Award-winning thriller and historical crime writer F.R. Tallis heads into supernatural waters with his new novel. The Passenger is an atmospheric and highly worrying tale set in and around a German U-Boat in 1941. Despite Lothar-Gunther Bucheim’s acclaimed novel Das Boot (and the film based upon it) the story of the German side of the U-boat campaigns of WWII is relatively unknown. It’s horrifying stuff. The U-Boat war was one of squalor, constant stress, crushing danger and moments of sheer terror. Tallis has done his research and his hero Captain Lorenz and his crew live out vividly described and tellingly detailed lives in a cramped, creaking and stinking submarine that is more claustrophobic and horribly atmospheric than any haunted house. For this is no straightforward war novel. A secret mission to pick up a captured British Naval captain and a Norwegian academic soon goes awry, the voyage runs into bad luck and Lorenz and his crew begin to experience dreams and terrors that can’t be dreams. The melding of dream and reality, the sudden shock of the supernatural is combined with the grime and danger of the war brilliantly. The war itself intrudes suddenly and in ways that sometimes seem disconnected but the focus here is on the nature of the supernatural threat they must face. The troubled Lorenz is an engaging companion through this nightmare and The Passenger will certainly take fans of WWII naval fiction and fans of James Herbert alike for a chilling and deep ride into the unknown. ~ Simon Spanton
Not all those on board are invited ...1941. A German submarine, U-330, patrols the stormy inhospitable waters of the North Atlantic. It is commanded by Siegfried Lorenz, a maverick naval officer who does not believe in the war he is bound by duty and honour to fight in. U-330 receives a triple-encoded message with instructions to collect two prisoners from a vessel located off the Icelandic coast and transport them to the base at Brest, and British submarine commander, Sutherland, and an Norwegian academic, Professor Bjornar Grimstad, are taken on board. Contact between the prisoners and Lorenz has been forbidden, and it transpires that this special mission has been ordered by an unknown source, high up in the SS. It is rumoured that Grimstad is working on a secret weapon that could change the course of the war ...Then, Sutherland goes rogue, and a series of shocking, brutal events occurs. In the aftermath, disturbing things start happening on the boat. It seems that a lethal, supernatural force is stalking the crew, wrestling with Lorenz for control. A thousand feet under the dark, icy waves, it doesn't matter how loud you scream ...

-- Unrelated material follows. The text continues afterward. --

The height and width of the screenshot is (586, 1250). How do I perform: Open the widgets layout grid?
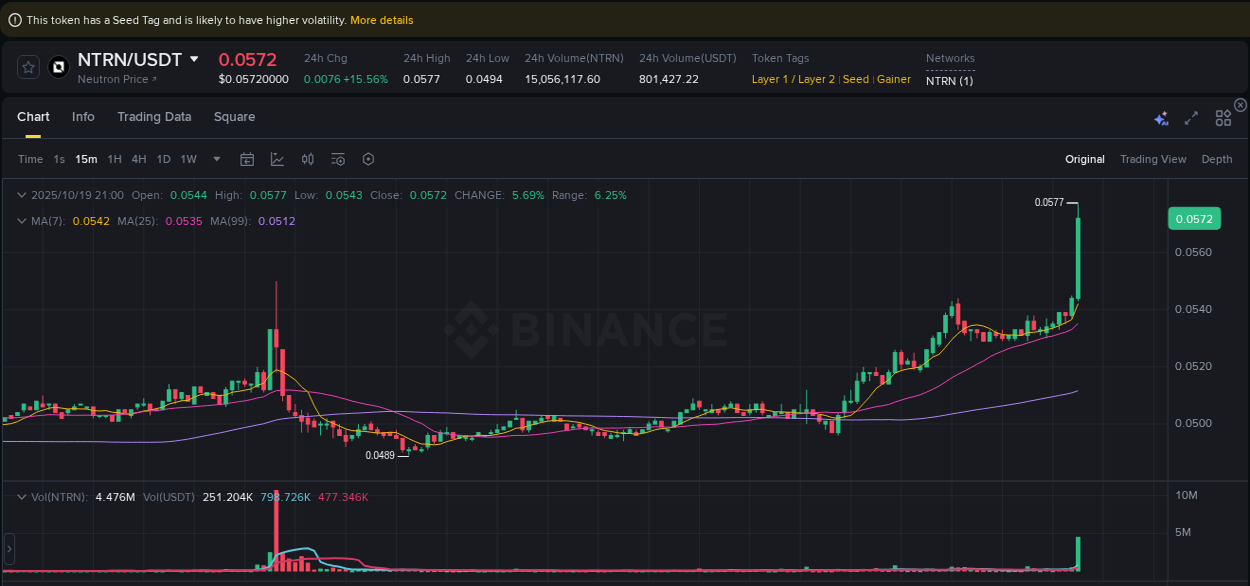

F. R. Tallis is a writer and clinical psychologist. He has written self-help manauls, non-fiction for the general reader, academic text books, over thirty academic papers in international journals and several novels.
Between 1999 and 2012 he received or was shortlisted for numerous awards, including the New London Writers' Award, the Ellis Peters Historical Dagger, the Elle Prix de Letrice, and two Edgars.
His critically acclaimed Liebermann series (written as Frank Tallis) has been translated into fourteen languages and optioned for TV adaptation. His latest novels include The Forbidden, The Sleep Room and The Voices.